Electricity prices confirm the cost of these measures to Texas businesses and consumers. In the five years prior to 2019, wholesale electricity prices averaged $31.18 per MWh. Since then, prices averaged $76.14, or $53, removing the effects of the PUC’s actions during Storm Uri.
Retail prices show the same trend. From 2014–2018, the average price for residential customers was 11.3 cents per kWh. For the last five years, prices have averaged 12.72 cents. The latest data show March prices at 14.92 cents, up 27% from 11.71 cents before Uri. Rates haven’t reached the level of New York ($0.24 per KWh) or California ($0.32), but Texas’s rising $0.15 rate is disconcerting.”
The recovery community defines insanity as continuing to do the same thing, while expecting different results. Since 2014, the reliability of the Texas grid has collapsed as federal, state, and local subsidies for renewables averaged $2 billion a year. Over the next five years, subsidies for traditional and renewable subsidies are expected to average at least $6.4 billion.
Policy Reform
The first step toward improving grid reliability is for the Texas Legislature to admit that the grid has become unmanageable, and making Texans pay more for electricity to increase the profits of generators will not fix the problem. From there, the solution is straightforward.

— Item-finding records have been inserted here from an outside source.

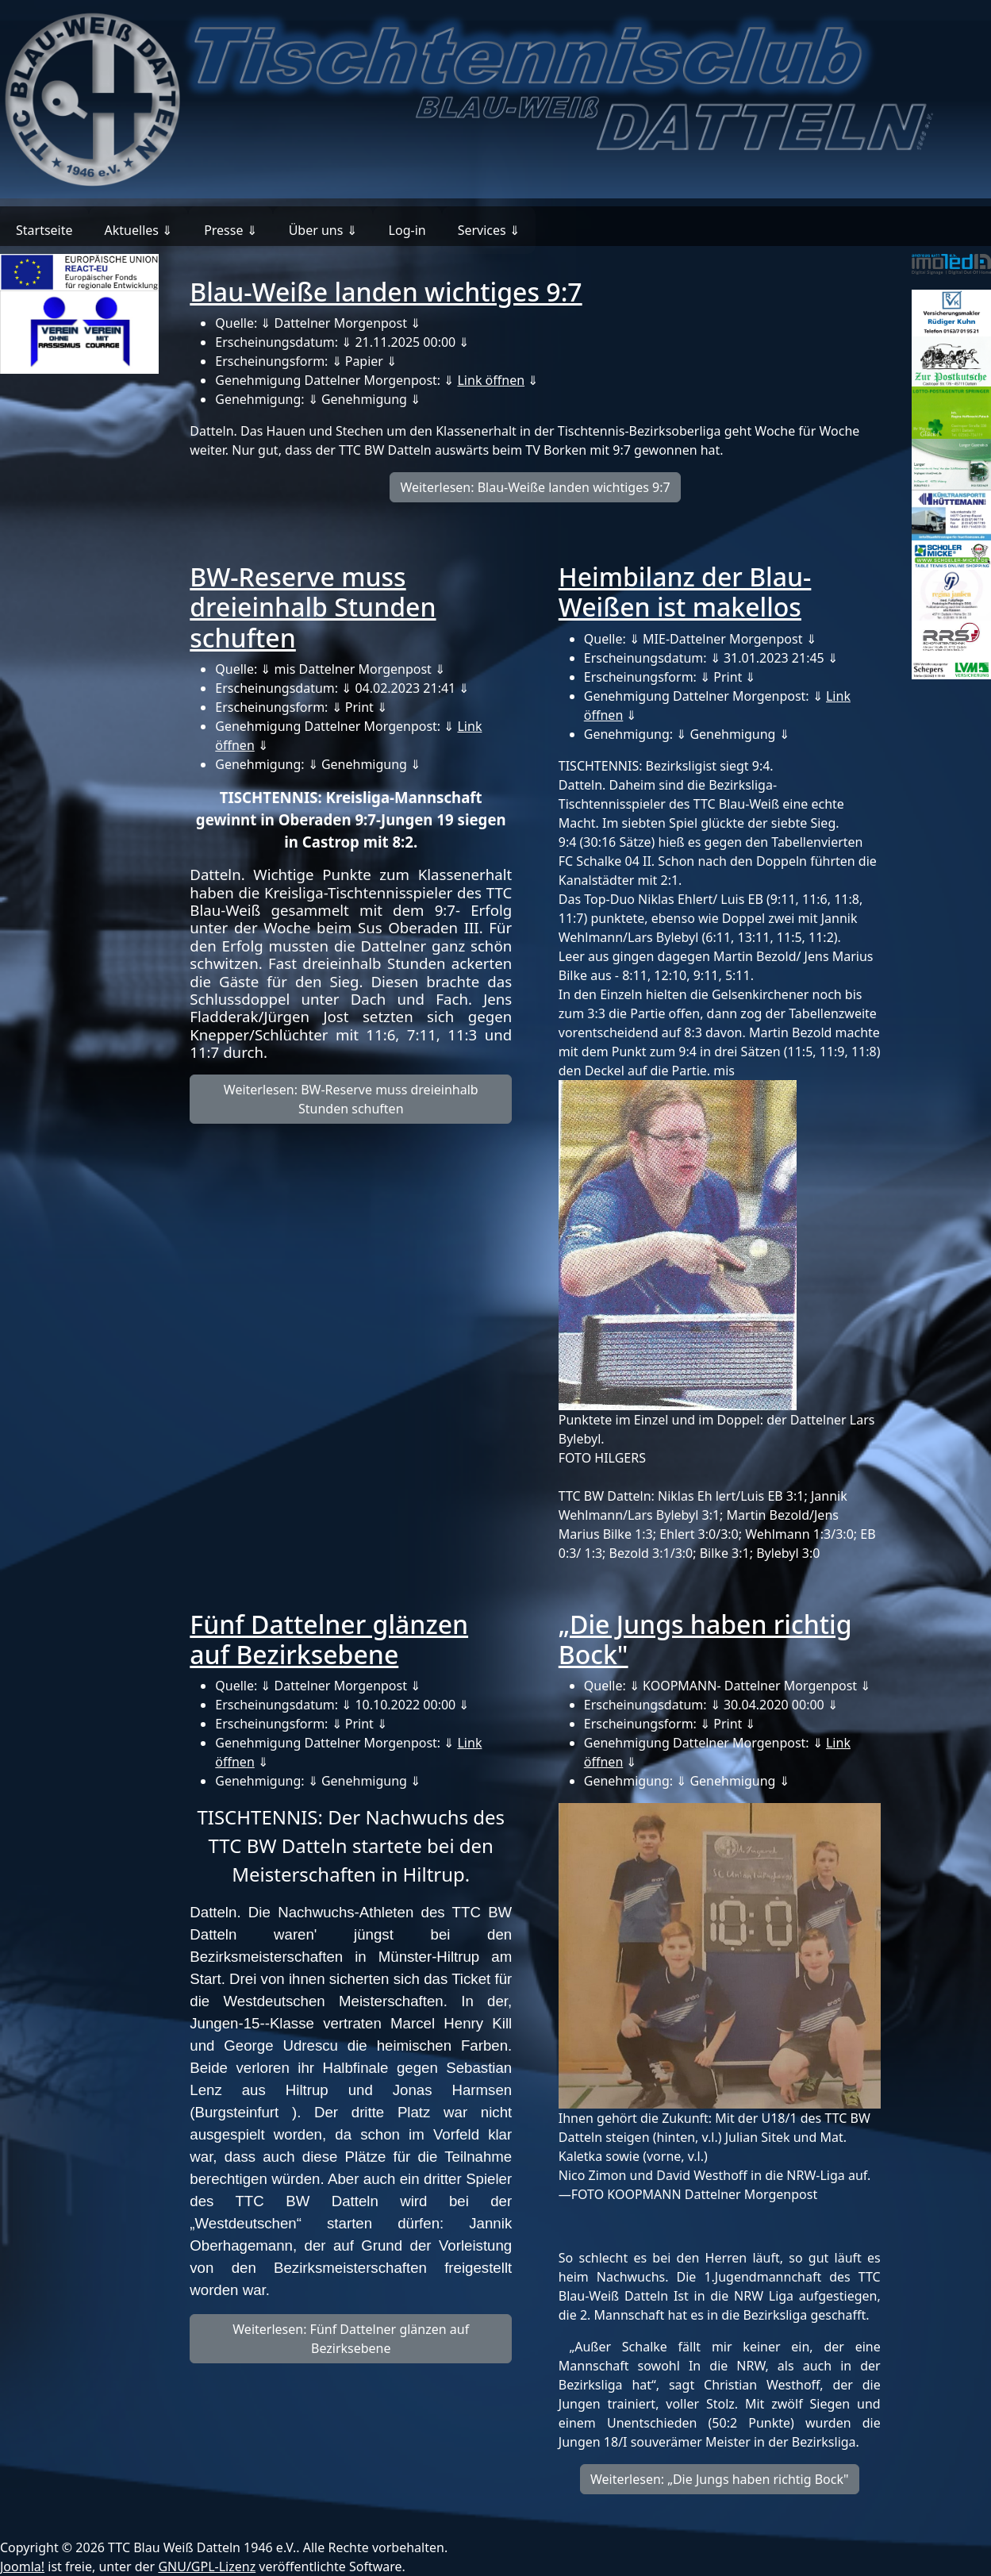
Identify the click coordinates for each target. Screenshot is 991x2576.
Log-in (407, 230)
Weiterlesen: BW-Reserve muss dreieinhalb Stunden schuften (351, 1099)
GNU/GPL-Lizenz (206, 2566)
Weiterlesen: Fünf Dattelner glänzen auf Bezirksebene (350, 2338)
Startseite (44, 230)
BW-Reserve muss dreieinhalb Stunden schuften (313, 607)
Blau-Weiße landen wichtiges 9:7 (386, 292)
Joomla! (22, 2566)
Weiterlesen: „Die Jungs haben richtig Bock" (719, 2479)
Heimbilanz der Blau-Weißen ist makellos (685, 591)
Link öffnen (490, 380)
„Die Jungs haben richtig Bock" (705, 1639)
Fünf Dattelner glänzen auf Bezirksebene (329, 1639)
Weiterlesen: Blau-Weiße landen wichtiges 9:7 (535, 487)
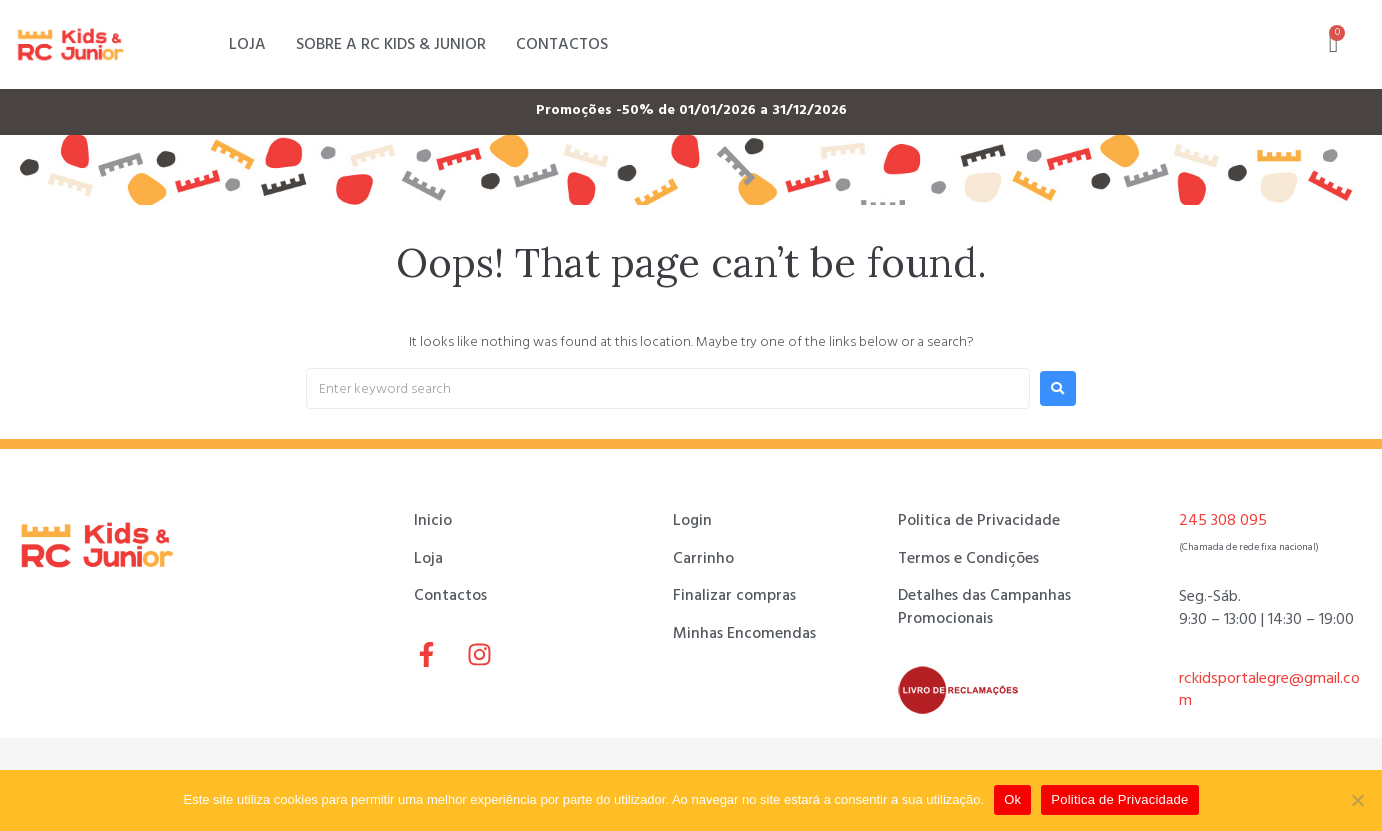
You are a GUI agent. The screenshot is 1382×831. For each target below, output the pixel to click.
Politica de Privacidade (1119, 799)
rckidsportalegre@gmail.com (1269, 689)
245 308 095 (1223, 520)
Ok (1012, 799)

The Legislature must demand that the PUC and ERCOT stop manipulating energy prices. They must end state and local subsidies for all sources of energy. Then they must require renewable energy generators to pay for the costs they are imposing on the grid because of federal subsidies. In other words, they must let competition work in the Texas electricity market.
These measures will restore sanity, reliability, and affordability to the Texas grid. Texans would save billions, and one day would no longer be bothered by alerts to conserve electricity to keep the lights on when the wind stops blowing or the sun stops shining. We just have to take it one step at a time.
Bill Peacock is the policy director of the Energy Alliance. He has worked in and around the Texas Legislature for more than 30 years.